How to use Statistical Functions in Excel 2013
Excel 2013 includes numerous Statistical Functions which are useful to statisticians and can be grouped into three general groups: Description, Prediction and Inference.
Many Statistical Functions in Excel supersede Functions from previous versions. Ranges in Excel can be defined through the Define Name command and are useful in Statistical Functions like Min and Max.
Two important sub-categories of Statistical Functions pertain to Averages and Measures of Spread. Excel allows users to calculate various types of Averages, such as Median, Mean and Mode. The Average If and Average If S Functions are designed to determine Averages subject to one or more criteria.
Watch the free video here, transcripts for the entire video follow:
Do you need to learn Microsoft Excel 2013? Get 19 hours of Microsoft Excel 2013 training – click here.
Video transcripts:
Hello again and welcome back to our course on Excel 2013 Advanced. In this section I’m going to start to look at the statistical functions in Excel 2013. I’m not going to assume that you’re a statistician and have a deep and broad knowledge of statistics, but most people have enough exposure to statistics in everyday life nowadays to understand the kinds of terms and terminology that I’m going to use.
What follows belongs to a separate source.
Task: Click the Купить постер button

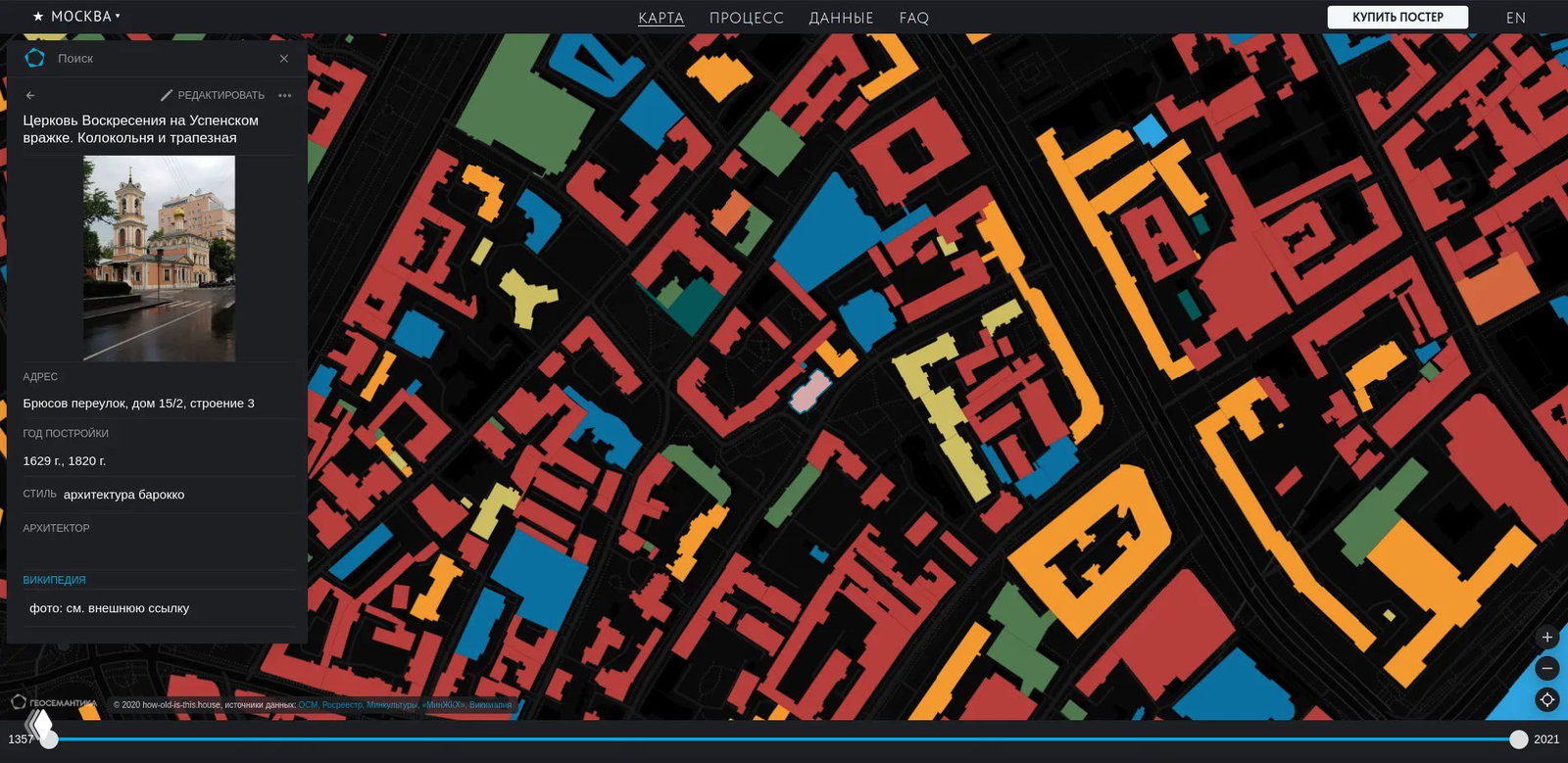Action: 1397,17
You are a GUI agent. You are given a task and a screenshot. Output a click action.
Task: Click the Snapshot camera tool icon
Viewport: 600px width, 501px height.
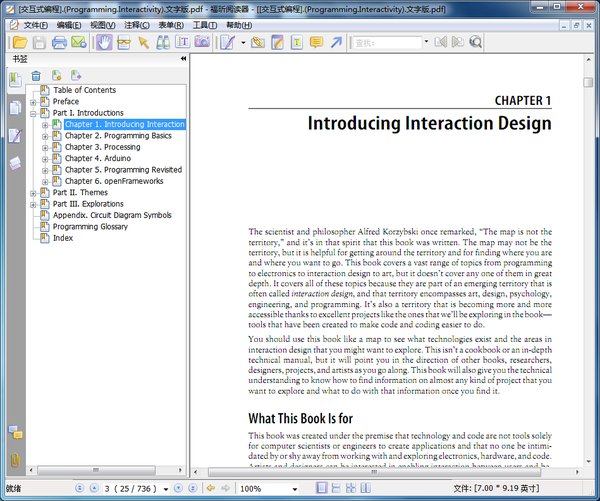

Microsoft Excel has been used in statistics and by statisticians for quite a few years now and it’s actually a pretty strong tool. As we’ll see during this section and later on in the course not only can we do some very useful numeric work but we can also use some of the charting and graphing features of Excel 2013 to look at statistical questions and statistical issues. There are some specialist pieces of software available to do a lot of these sort of statistical number crunching that you might need but the advantage of Excel, of course, is that it does many other things as well and many more people have copies of Microsoft Excel. So if you’ve got a particular statistical problem to solve or a piece of work to do the chances are that Excel can help you to solve that problem or do that job for you; if it can’t then you probably will need to look at one of the more specialized products.
Now for the purposes of this course I’ve divided the application of the statistical functions in Excel 2013 into three groups and those three groups are: description, prediction, and inference. The first one we’re going to look at is description and by that I mean we take some statistics, in our case a set of numbers, and we look at ways of describing that set of numbers. So we’re really just looking at fact finding. We’re saying what are the features of this set of numbers that will help us, for instance, understand what the numbers tell us or maybe even compare them with other similar or related sets of numbers? I’m then going to look at prediction and in particular at regression and how we can use some existing measurements to predict what might happen in the future.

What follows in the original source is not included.